En poursuivant votre navigation sur ce site, vous acceptez l'utilisation de cookies. Ces derniers assurent le bon fonctionnement de nos services. En savoir plus.

19/07/2012

Morceaux choisis - Laurent Gaudé

Laurent Gaudé

littérature; roman; morceaux choisis; livres

Le vent est doux. Me voici arrivé à Càlena. j'ai garé la voiture sur le petit parterre de gravier, au pied de l'abbaye. Tout est calme et la nuit est immobile. Les oliviers font un léger murmure de feuillage. L'abbaye est là, silencieuse et sombre. Je fais le tour du mur. Il est trop haut pour que je puisse apercevoir la cour intérieure. L'épaisse porte en bois est vérouillée. On dirait une forteresse à l'abandon.

Une immense tristesse m'étreint. Je n'escaladerai pas le mur. Je veux juste marcher. Un champ d'oliviers monte à flanc de colline. Il me semble parfois entendre le bruit lointain des vagues. Le calme de la terre qui m'entoure me passe dans les veines. Je n'ai plus peur. Je ne suis plus fébrile. Je m'agenouille au pied d'un olivier et je sors le dernier doigt de Cullaccio. Je le pose là, dans la terre de Càlena, pour que mon père le sente et s'en réjouisse. Je l'ai apporté comme un présent. Durant tout le voyage, je me suis fait une joie de lui montrer ce que j'avais fait. Qu'il sache que son fils était devenu un homme et qu'il se chargeait de solder les vieilles vengeances. Mais il n'y a pas de joie. Je pose le doigt dans la terre sèche de Càlena et je sais que je ne descendrai pas. Je voulais trouver l'entrée des Enfers, aller chercher mon père comme il l'avait fait avec moi. Je voulais le ramener à la vie mais je ne suis pas aussi fort que lui. Je trébuche et j'hésite. J'ai, au fond de moi, une peur que rien n'éteint.
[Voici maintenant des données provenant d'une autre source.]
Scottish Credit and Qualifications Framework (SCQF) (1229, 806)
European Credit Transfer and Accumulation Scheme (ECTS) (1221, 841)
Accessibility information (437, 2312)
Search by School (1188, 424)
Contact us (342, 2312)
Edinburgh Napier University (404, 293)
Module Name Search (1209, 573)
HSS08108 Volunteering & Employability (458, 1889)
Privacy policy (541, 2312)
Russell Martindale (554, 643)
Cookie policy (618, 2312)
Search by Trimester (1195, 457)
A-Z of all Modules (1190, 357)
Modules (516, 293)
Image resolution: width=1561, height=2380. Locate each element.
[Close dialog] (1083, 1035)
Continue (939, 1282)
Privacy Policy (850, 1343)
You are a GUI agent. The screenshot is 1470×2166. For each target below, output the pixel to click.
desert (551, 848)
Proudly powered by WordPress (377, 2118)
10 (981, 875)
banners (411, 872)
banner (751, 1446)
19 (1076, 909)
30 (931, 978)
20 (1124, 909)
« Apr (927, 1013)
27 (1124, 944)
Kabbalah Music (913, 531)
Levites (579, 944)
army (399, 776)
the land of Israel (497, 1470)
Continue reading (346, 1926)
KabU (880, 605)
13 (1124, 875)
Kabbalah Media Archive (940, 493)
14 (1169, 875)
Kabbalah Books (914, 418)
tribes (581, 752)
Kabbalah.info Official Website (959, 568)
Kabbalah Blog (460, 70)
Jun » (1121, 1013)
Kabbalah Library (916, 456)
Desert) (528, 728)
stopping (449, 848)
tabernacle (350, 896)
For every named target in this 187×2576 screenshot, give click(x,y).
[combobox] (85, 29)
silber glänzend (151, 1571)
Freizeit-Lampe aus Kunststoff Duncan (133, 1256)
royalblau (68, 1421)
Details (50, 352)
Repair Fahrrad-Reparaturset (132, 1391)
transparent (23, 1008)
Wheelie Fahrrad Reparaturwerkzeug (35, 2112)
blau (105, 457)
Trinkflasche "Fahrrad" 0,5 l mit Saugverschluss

Alors je reste là, à genoux devant l'abbaye, et je sais qu'il n'y aura pas de porte pour moi. Je n'aurai pas la force d'affronter les ombres. Elles me happeraient, me tireraient à elles, m'avaleraient et je n'y résisterais pas. Je suis faible. La vie m'a fait ainsi. Je suis un enfant blessé au ventre, un enfant qui pleure aux Enfers, terrifié par ce qui l'entoure. Pardonne-moi, mon père. Je suis venu jusqu'ici mais je ne descendrai pas. Les oliviers me contemplent en souriant avec lenteur. Je suis trop petit et mon souffle se perd dans l'air humide des collines. 

Laurent Gaudé, La Porte des Enfers (coll. Babel/Actes Sud, 2010)

image:  Historical pictures archives / Corbis

03:42 Écrit par Claude Amstutz dans Littérature francophone, Morceaux choisis | Lien permanent | Commentaires (0) | Tags : littérature; roman; morceaux choisis; livres | |  Imprimer |  Facebook | | |

Les commentaires sont fermés.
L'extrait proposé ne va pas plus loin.